Our HDF5 Format Explained

HDF5 is a data model, library, and file format for storing and managing data. It supports an unlimited variety of datatypes, and is designed for flexible and efficient I/O and for high volume and complex data. HDF5 is portable and is extensible, allowing applications to evolve in their use of HDF5. The HDF5 Technology suite includes tools and applications for managing, manipulating, viewing, and analyzing data in the HDF5 format.

Internally, we make use of HDF5 because of its hierarchical structure which allows for efficient access of data attributes. It also allows for storing data in a flexible way which seems paramount to us in the current state of the machine learning community and its wild bunch of file formats used. We store two different types of files in hdf5 format. The dataset itself and the split file. More details on this in the sections below.

Please also have a look at the example page on how you can use the files you download from this site: example page. An example file is available for download as well.
You can download our converter tool from mloss.org and convert data files locally to check if everything is transformed appropriately, maybe even help debugging problems.

HDF5 Attributes and Datasets

The basic abstraction is that a data set is a large collection of objects having the same type. Each object is a fixed length array of features which may be of different types. For example, each object can be an array of mixed categorical and numerical data, but all objects in the dataset have the same mix.

HDF5 attributes on the root level

  • mldata: Internal mldata version; Integer, currently 0
  • name: Name to briefly describe the dataset; String
  • comment: Any extended comment or description of the dataset; String

HDF5 group 'data_descr'

  • names: Dataset with names of the variables; Array of Strings
  • ordering: Dataset with ordering of the variables in the original dataset, using short names for each variable; Array of Strings
  • types: Optional dataset (if source was an arff file) to denote the data types used. This will be one of 'numeric' or 'nominal:,,..' or 'string'; Array of Strings

HDF5 group 'data'

EITHER single sparse matrix when all attributes types are the same

  • data: The variables themselves; Array of Objects
  • indices: The indices of non-zero values; Array of Integers
  • indptr: The index pointers for the variables' columns; Array of Integers

This represents the Compressed Sparse Column format described at scipy.org and Wikipedia.
──────────
> **Task list**
a) Rewrite the HDF5 format description between "EITHER single sparse" and "scipy.org and Wikipedia.", inclusive, with "index pointers" changed to "offset pointers".
b) Based on the HDF5 format description, decide whether each statement is true. Answer yes or no and quote the words that decide it.
(i) The root-level attribute mldata holds an integer whose current value is 0.
(ii) Every file has a types dataset in the group 'data_descr'.
(iii) All objects in a dataset share the same mix of feature types.

> **Supplied entries**
──────────
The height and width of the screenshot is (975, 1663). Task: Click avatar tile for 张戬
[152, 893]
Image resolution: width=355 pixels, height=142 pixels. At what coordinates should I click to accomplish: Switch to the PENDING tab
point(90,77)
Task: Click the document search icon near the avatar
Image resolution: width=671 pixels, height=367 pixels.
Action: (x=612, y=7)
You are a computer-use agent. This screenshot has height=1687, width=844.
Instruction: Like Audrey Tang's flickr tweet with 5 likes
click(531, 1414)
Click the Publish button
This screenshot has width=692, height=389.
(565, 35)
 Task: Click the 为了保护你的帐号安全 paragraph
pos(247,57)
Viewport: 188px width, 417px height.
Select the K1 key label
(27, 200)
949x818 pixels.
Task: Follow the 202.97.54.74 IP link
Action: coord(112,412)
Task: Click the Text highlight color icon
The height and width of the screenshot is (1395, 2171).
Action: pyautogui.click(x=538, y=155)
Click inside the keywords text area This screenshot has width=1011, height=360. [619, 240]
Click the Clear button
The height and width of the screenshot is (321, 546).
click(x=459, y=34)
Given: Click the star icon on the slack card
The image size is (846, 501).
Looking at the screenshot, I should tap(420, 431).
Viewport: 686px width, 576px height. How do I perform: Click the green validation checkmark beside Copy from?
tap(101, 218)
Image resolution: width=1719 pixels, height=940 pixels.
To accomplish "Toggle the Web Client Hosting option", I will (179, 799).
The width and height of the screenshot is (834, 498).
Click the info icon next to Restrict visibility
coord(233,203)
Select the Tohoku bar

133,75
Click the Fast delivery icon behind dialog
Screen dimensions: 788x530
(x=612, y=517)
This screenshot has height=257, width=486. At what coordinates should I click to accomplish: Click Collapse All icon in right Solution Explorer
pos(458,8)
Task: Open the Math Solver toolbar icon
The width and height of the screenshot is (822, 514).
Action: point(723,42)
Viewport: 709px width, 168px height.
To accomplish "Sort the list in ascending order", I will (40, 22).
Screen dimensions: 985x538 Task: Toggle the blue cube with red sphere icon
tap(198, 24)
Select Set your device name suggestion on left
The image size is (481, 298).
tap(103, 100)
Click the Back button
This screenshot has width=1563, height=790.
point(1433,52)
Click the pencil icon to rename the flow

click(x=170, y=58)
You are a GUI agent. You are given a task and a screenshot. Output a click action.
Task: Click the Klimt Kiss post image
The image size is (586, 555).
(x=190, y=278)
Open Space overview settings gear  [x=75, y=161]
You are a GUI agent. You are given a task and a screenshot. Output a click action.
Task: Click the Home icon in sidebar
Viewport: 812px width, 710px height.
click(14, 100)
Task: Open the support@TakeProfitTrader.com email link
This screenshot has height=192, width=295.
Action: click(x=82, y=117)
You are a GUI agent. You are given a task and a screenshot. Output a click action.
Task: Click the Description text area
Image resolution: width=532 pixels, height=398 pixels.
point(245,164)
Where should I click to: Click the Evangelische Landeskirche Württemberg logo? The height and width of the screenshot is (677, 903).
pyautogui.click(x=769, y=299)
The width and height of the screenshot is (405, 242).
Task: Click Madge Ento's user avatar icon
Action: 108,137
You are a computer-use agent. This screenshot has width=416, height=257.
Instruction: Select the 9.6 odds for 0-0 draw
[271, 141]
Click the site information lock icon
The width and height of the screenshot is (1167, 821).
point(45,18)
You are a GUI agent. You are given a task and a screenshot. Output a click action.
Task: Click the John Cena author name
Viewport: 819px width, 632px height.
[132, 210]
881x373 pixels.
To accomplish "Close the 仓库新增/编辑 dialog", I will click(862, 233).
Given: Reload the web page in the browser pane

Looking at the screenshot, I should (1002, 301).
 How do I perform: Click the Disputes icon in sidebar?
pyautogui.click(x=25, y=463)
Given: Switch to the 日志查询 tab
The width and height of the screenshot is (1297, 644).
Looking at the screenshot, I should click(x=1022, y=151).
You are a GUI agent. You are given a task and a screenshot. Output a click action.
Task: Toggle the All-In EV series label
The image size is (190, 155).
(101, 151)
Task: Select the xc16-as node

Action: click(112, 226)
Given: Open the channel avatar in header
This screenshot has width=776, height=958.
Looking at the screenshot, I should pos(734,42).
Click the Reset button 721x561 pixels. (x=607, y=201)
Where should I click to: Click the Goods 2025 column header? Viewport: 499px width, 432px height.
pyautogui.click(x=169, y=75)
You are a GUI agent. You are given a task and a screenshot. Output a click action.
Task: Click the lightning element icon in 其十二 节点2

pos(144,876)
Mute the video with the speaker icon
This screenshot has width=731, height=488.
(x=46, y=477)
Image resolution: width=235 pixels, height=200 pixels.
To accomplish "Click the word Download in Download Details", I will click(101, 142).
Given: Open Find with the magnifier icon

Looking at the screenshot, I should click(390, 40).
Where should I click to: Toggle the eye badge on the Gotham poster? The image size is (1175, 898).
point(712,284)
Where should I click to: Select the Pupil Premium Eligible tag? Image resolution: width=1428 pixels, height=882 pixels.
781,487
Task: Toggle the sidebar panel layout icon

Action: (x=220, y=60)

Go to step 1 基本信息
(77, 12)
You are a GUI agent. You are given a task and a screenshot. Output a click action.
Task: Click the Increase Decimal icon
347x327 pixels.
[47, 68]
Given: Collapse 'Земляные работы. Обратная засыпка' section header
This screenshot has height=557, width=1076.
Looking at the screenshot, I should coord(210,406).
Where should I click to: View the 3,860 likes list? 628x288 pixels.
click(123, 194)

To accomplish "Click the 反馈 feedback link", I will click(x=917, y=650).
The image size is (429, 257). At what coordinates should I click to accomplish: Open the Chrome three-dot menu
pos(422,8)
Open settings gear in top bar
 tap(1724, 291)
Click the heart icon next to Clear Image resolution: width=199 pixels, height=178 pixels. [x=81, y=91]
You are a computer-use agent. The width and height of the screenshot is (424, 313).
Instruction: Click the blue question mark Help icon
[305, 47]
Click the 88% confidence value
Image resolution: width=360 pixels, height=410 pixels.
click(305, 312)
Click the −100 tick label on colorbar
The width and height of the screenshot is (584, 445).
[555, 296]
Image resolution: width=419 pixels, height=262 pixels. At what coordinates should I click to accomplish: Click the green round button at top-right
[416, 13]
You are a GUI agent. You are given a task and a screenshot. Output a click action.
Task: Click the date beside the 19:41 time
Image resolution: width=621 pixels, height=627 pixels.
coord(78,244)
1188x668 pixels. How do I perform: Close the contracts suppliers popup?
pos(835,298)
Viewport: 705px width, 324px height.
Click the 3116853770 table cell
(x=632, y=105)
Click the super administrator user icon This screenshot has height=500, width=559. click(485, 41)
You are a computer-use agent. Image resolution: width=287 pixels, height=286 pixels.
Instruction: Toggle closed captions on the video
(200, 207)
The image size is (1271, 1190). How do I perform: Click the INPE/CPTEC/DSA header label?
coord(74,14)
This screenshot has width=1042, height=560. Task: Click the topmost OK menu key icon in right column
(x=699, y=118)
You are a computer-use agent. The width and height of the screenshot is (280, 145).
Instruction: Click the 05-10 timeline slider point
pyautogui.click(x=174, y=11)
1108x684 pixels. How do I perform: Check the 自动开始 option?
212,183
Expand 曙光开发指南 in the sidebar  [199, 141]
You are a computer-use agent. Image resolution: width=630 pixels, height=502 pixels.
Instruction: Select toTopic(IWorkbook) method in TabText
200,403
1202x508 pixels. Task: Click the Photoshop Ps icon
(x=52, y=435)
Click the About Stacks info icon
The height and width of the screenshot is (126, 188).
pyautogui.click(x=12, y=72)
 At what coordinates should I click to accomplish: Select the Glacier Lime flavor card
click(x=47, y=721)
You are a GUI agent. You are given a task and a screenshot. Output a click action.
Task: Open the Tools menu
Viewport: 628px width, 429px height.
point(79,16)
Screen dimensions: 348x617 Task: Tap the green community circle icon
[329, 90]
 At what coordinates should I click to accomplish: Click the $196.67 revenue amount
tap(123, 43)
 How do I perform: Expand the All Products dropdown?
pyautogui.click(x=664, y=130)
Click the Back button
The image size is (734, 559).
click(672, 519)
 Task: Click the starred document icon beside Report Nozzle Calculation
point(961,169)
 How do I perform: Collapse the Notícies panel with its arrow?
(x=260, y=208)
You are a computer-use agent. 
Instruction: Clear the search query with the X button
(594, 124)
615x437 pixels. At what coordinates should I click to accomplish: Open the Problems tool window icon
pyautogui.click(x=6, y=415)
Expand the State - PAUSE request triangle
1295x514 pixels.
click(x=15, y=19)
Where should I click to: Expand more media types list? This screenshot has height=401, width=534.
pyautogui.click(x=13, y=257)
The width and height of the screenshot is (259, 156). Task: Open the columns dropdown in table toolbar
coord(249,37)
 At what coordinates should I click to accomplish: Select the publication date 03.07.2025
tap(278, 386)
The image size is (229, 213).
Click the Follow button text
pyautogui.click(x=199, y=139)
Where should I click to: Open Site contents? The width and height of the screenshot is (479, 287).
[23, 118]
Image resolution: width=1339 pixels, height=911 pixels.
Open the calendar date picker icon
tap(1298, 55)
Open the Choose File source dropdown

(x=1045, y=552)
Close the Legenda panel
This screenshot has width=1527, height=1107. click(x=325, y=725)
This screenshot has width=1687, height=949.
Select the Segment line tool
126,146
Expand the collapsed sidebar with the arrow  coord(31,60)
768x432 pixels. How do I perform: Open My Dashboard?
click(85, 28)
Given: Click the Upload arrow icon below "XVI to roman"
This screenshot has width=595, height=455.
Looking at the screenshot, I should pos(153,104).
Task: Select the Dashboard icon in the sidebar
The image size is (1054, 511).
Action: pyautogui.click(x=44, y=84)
──────────
> **Answer list**
a)
EITHER single sparse matrix when all attributes types are the same

  • data: The variables themselves; Array of Objects
  • indices: The indices of non-zero values; Array of Integers
  • indptr: The offset pointers for the variables' columns; Array of Integers

This represents the Compressed Sparse Column format described at scipy.org and Wikipedia.

b)
(i) Yes: "mldata: Internal mldata version; Integer, currently 0"
(ii) No: "types: Optional dataset (if source was an arff file) to denote the data types used"
(iii) Yes: "but all objects in the dataset have the same mix"